Building bi-directional sync between two system

Published on 24 February 2021, in #data-engineering, #system-design

I've been facing the question of how to build a bidirectional near-real-time synchronization between two systems. In the past years, I've seen multiple projects where data between two systems were synced bi-directionally. In these projects, the bi-directional sync was a cause of data loss, unresolved conflicts, and frustration. In one project, the company ended up with two employees tasked to manually copy data from one system to another.

So when tasked to build bidirectional sync, I'm concerned about these issues. To mitigate the concerns, here are the strategies I use:

Before building, I've found it worth investing time into understanding the underlying needs and organizational constraints and into communicating back concerns from the IT perspective. Then, to investigate different business solutions to the needs and concerns without bidirectional sync.
If the sync is needed, we try to turn the bidirectional sync into two one-directional syncs. In one-directional sync, each table is assigned a system, and the system is the source of truth for that table. Any change in the source of truth for that table overwrites the table in the other system. We can do the same on a more granular level, that is, on columns or rows.

* _SOURCE DATA_:
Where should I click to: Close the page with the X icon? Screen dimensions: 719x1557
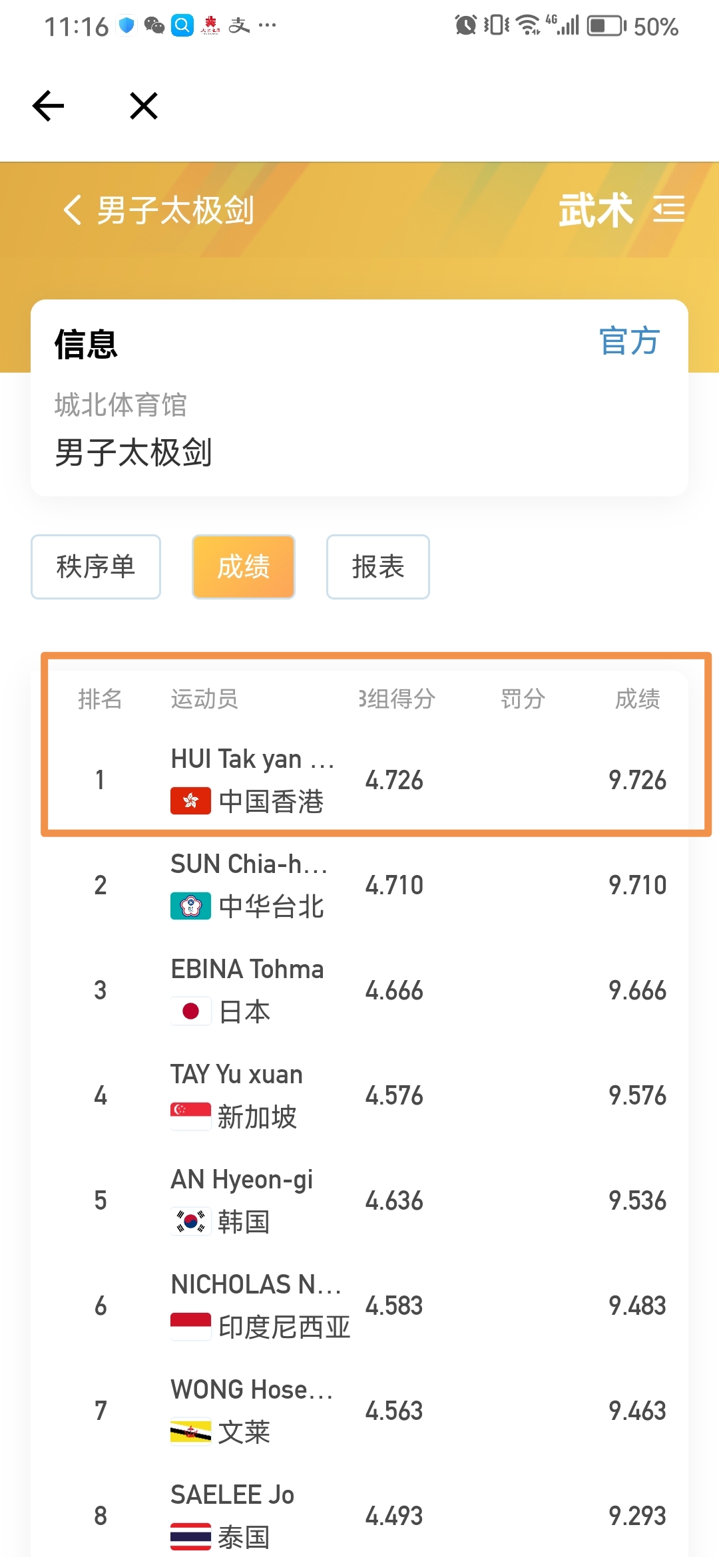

* _WHAT THE TASK REQUIRES_: Continue the article on building bi-directional sync between two systems, starting after its last sentence.

* _OUTPUT BELOW_:
If that's not possible, we look at the bidirectional sync as a problem of reaching eventual consistency in a distributed system. The eventual consistency can be resolved using CRDTs, which are nicely explained in this video. As far as I understand, CRDTs require tight control over the actors of the distributed system. We hit a dead-end if we cannot change the actor, such as if we cannot implement the last-writer wins strategy within the actor. We encountered this dead-end when we needed to sync two SaaS products: we couldn't access the codebase, and their APIs didn't support the CRDT use-case.
If none of these are possible, the last resort I've found is to build the bidirectional sync as a standalone sync program. The program uses APIs, webhooks, or databases to fetch updates from the systems, resolve conflicts with business rules, and push updates back to the systems. However, the solution comes with a risk of data loss—if the data is updated during the time window when the sync runs. For such bi-sync to be delivered, the business needs to accept the risk of possible data loss.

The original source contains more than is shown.